Wie Sözcü berichtet, brachte die Galatasaray-Führung bei dem Treffen die Schwierigkeiten zur Sprache, die die in der kommenden Saison anzuwendende 10+4-Ausländerregelung für den Verein in finanzieller und administrativer Hinsicht mit sich bringen wird. Dursun Özbek und Okan Buruk, die im Namen der Mannschaft sprachen, betonten, dass die neue Regelung insbesondere die Kosten in die Höhe treibe und die Transferplanung erschwere.

Okan Buruk hatte in seiner Bewertung nach dem kürzlich ausgetragenen Spiel gegen Antalya erklärt: "Die Ausländerregelung wird alle Vereine unter Druck setzen.
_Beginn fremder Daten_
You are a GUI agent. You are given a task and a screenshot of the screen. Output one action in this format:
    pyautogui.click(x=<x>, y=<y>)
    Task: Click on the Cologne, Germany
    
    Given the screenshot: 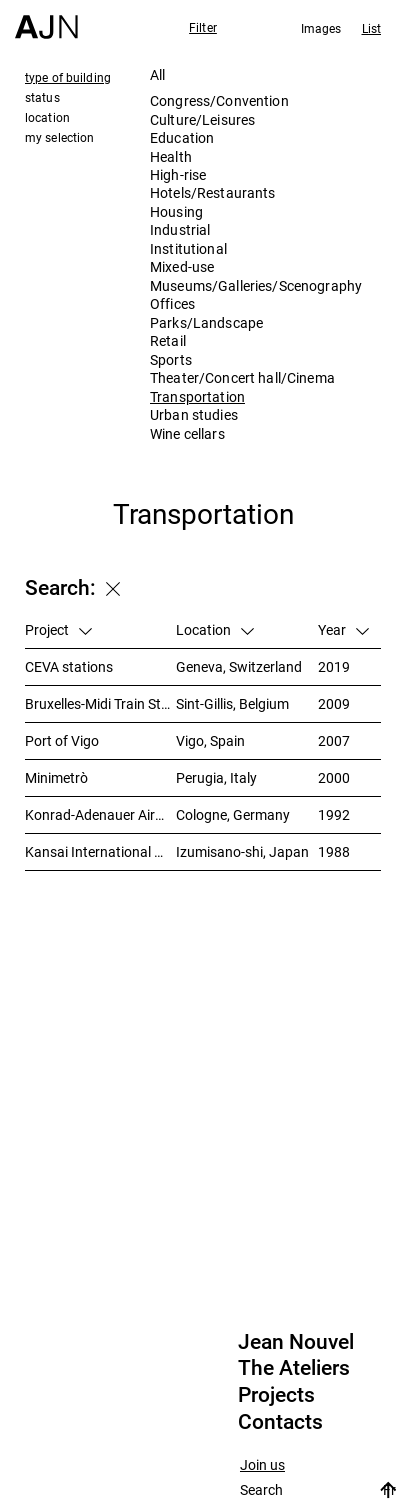 What is the action you would take?
    pyautogui.click(x=233, y=814)
    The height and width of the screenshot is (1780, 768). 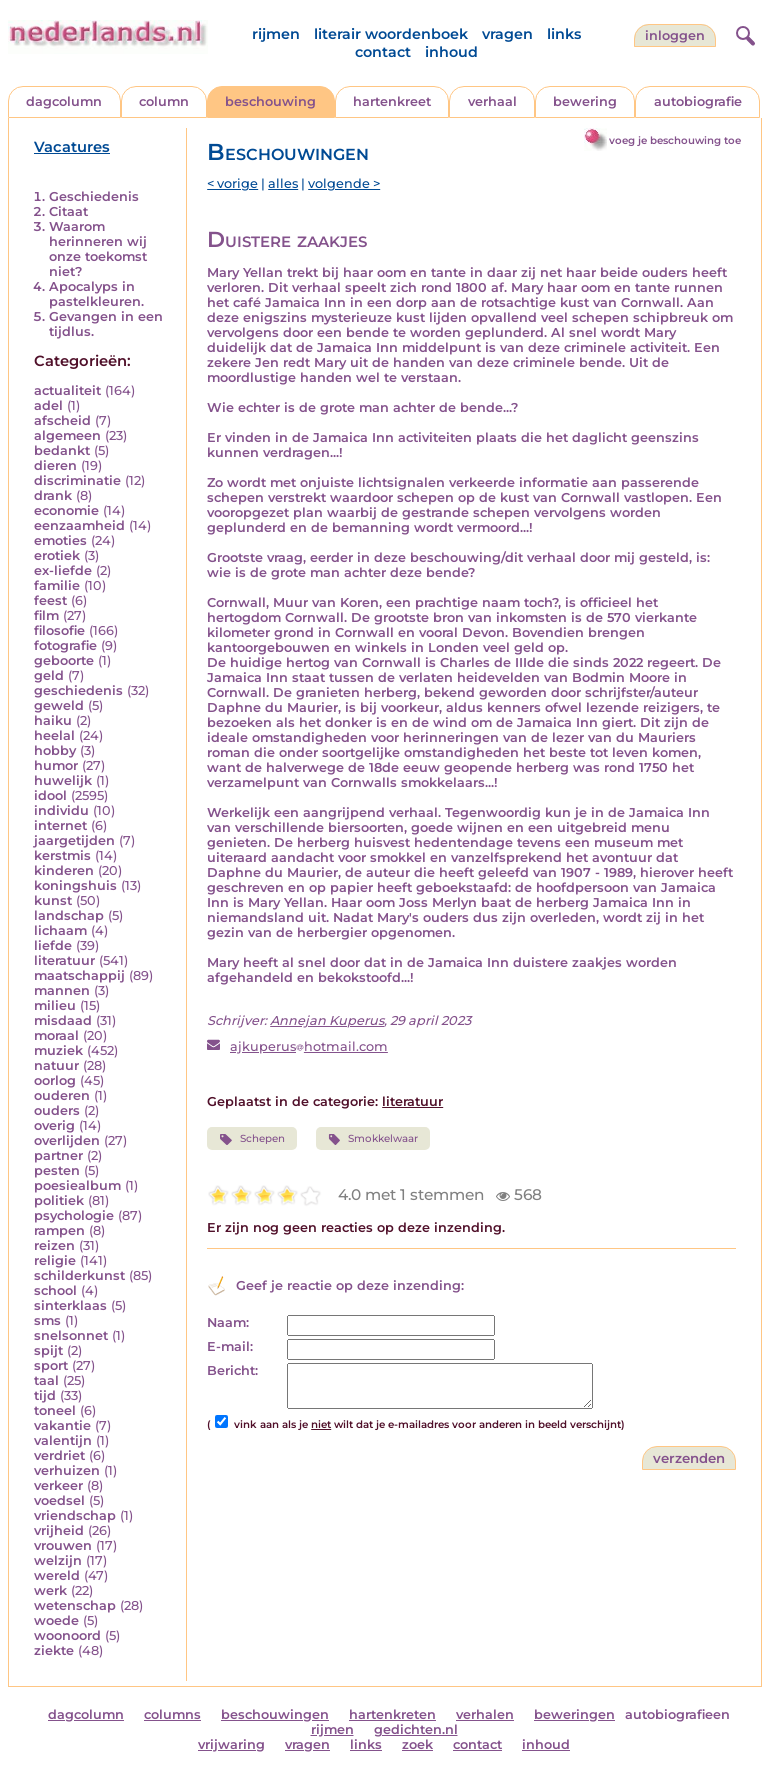 I want to click on rijmen, so click(x=276, y=34).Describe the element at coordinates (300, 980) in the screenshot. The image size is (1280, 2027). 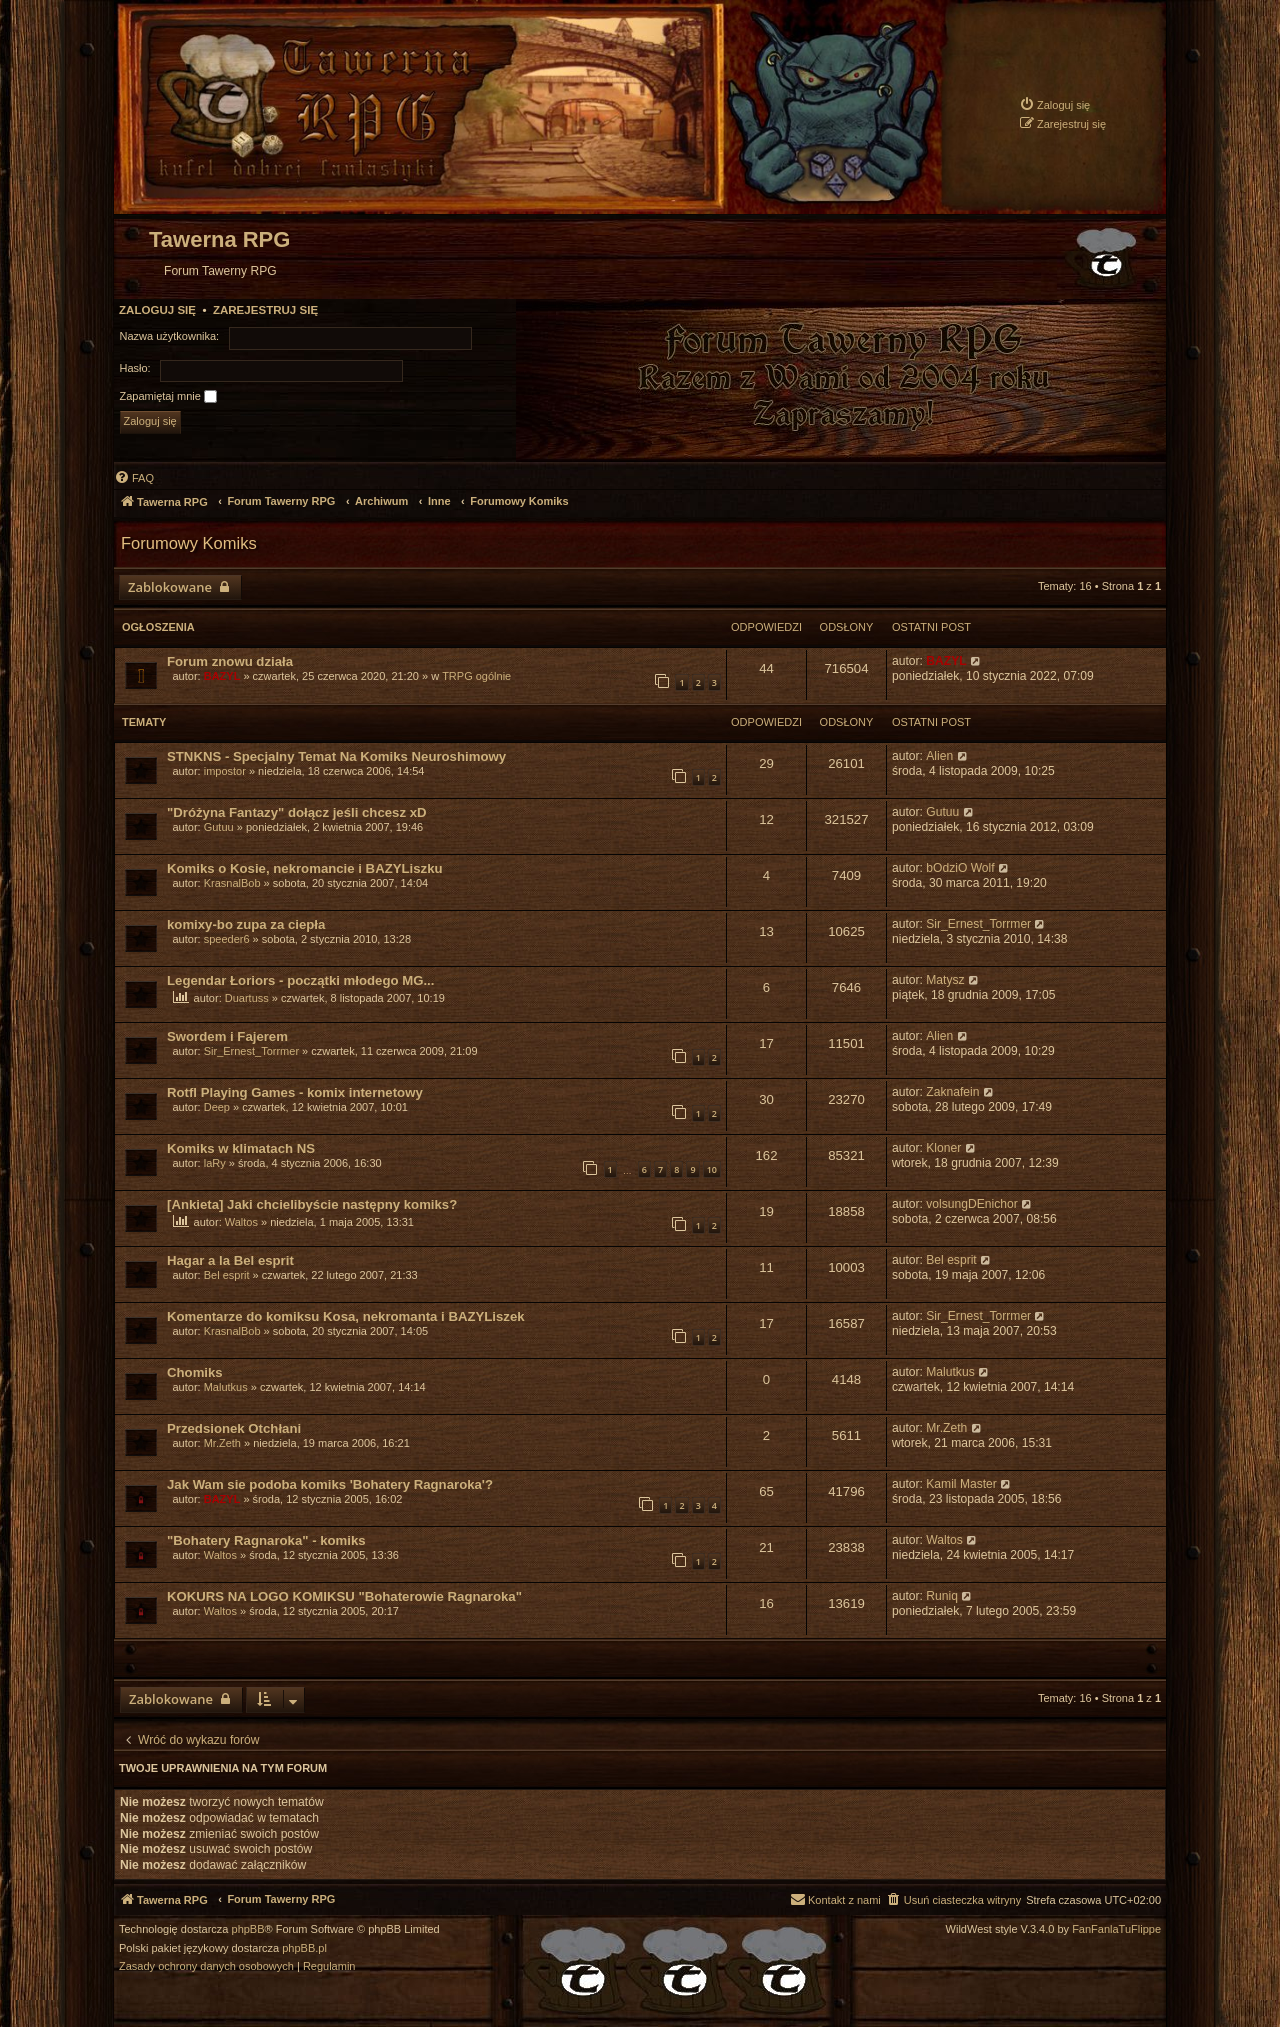
I see `Legendar Łoriors - początki młodego MG...` at that location.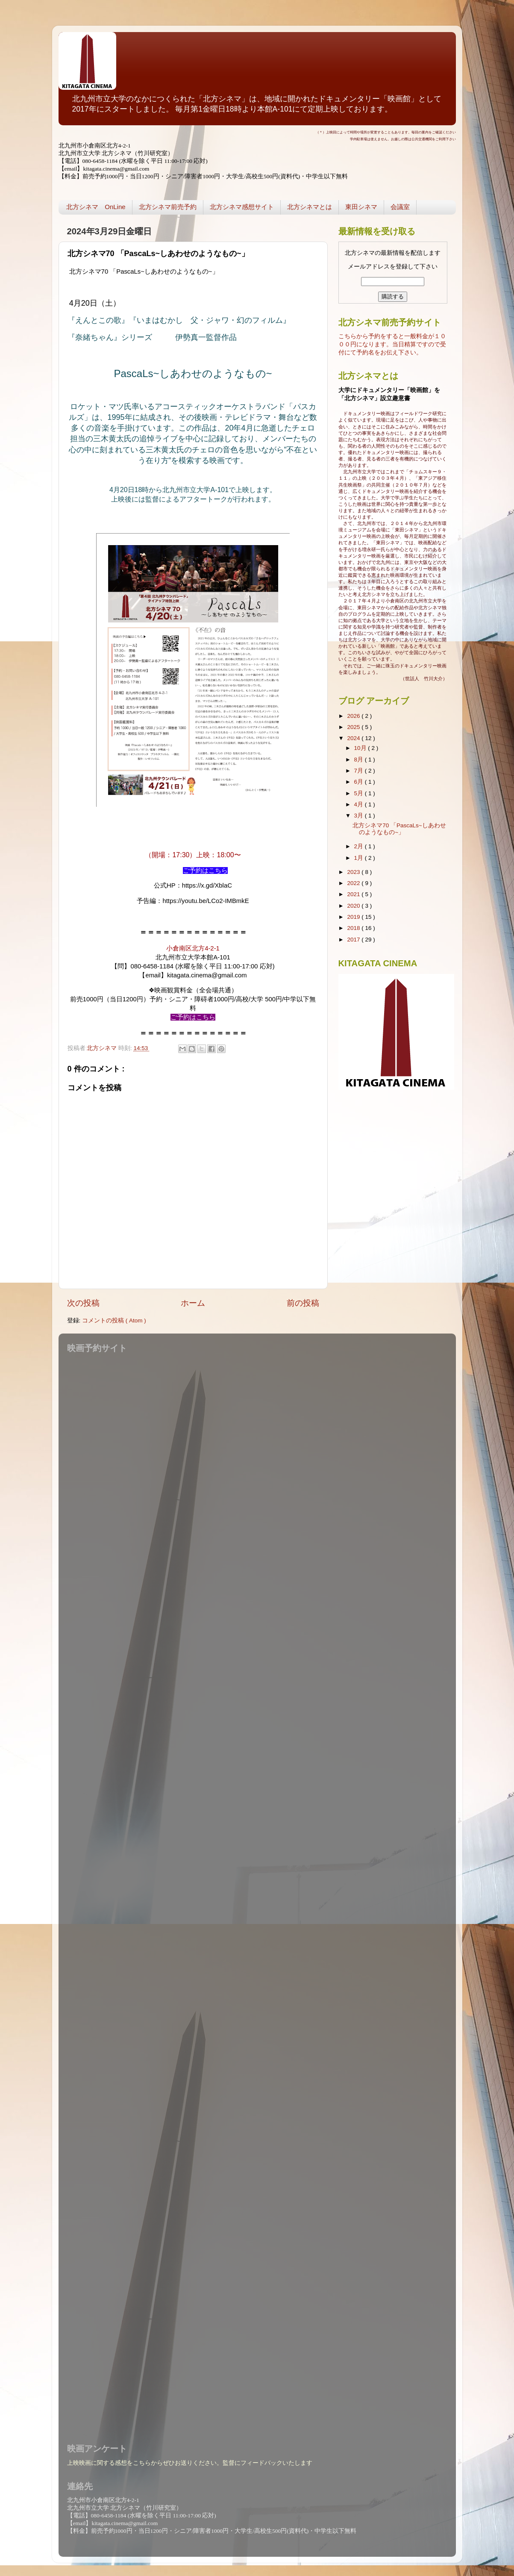 This screenshot has height=2576, width=514. I want to click on 2月, so click(359, 846).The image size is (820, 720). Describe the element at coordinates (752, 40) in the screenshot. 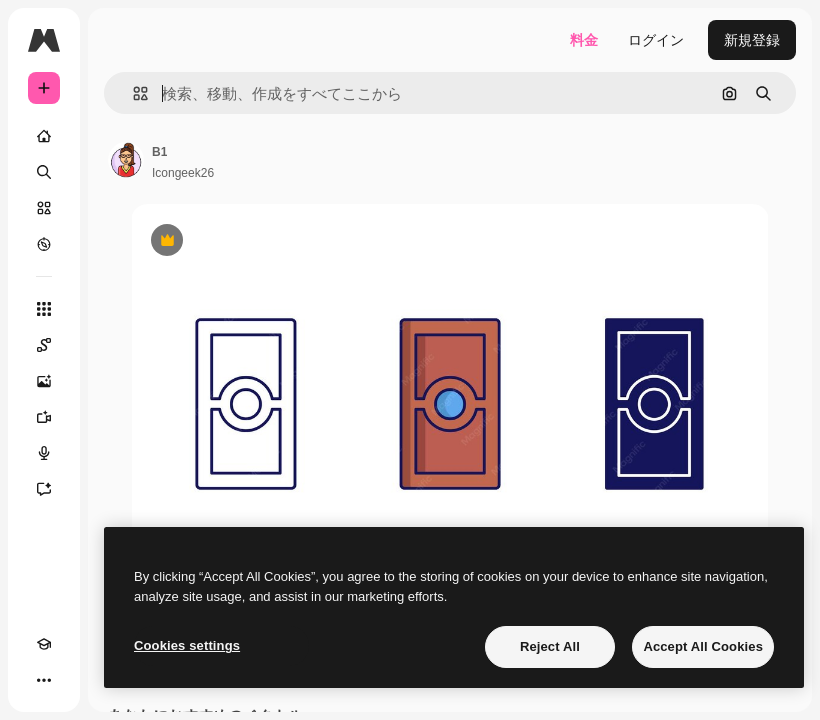

I see `新規登録` at that location.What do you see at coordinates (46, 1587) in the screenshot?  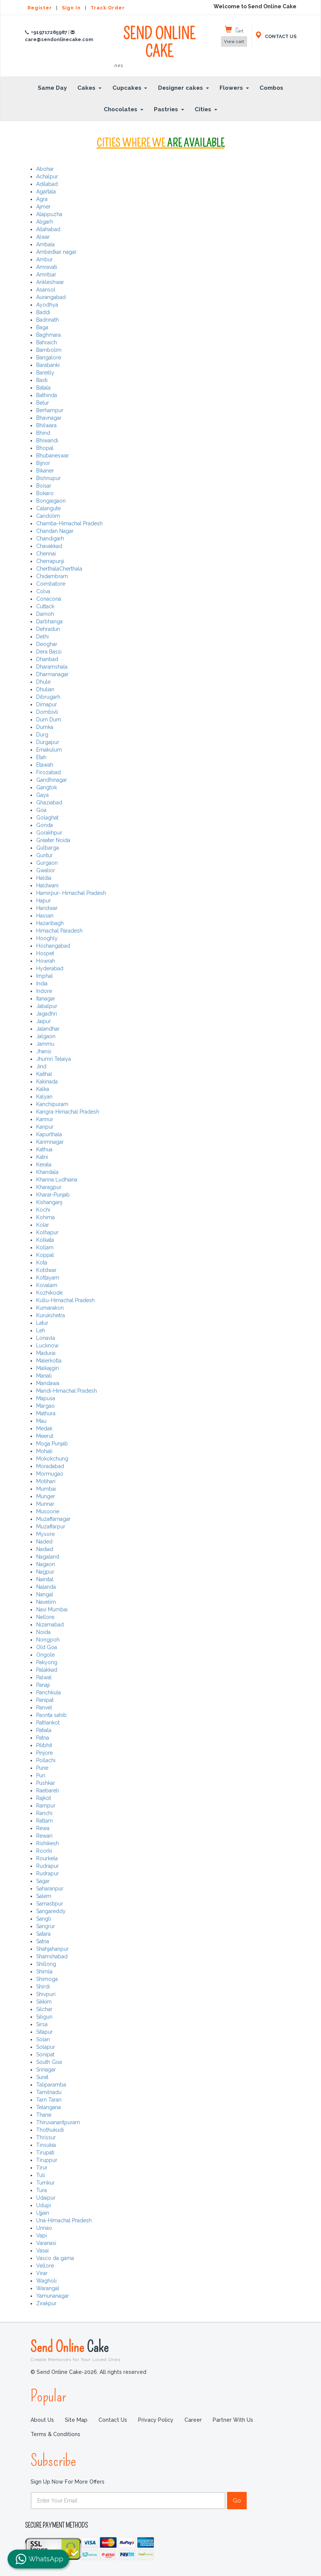 I see `Nalanda` at bounding box center [46, 1587].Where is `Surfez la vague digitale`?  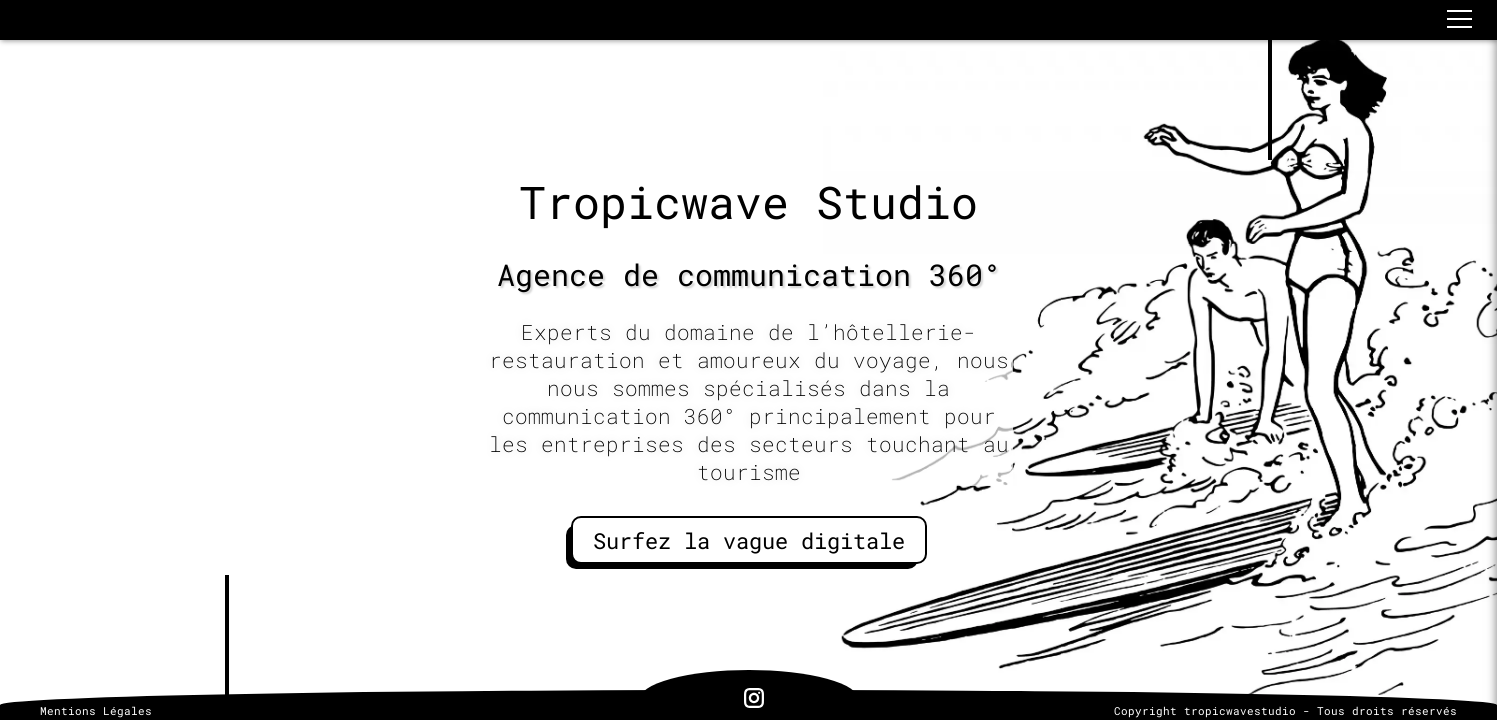
Surfez la vague digitale is located at coordinates (749, 540).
Besonders Mannschaften wie unsere, die in der Champions League spielen werden, wird sie vor Herausforderungen stellen. Wir möchten junge Spieler verpflichten, aber für die Champions League benötigt man bereits fertige junge Spieler. Es ist jedoch nicht einfach, fertige junge Spieler zu finden. Die Kosten sind hoch. Die neue Ausländerregelung wird die Vereine auch finanziell belasten."

Den Informationen über die Gespräche zufolge hat die Galatasaray-Führung ihre Probleme bezüglich der besagten Regelung dem Präsidenten Erdoğan zweimal detailliert dargelegt. Erdoğan hörte sich die von der Führung vorgebrachten Punkte aufmerksam an, notierte sie und erklärte, dass er den Prozess genau verfolgen werde.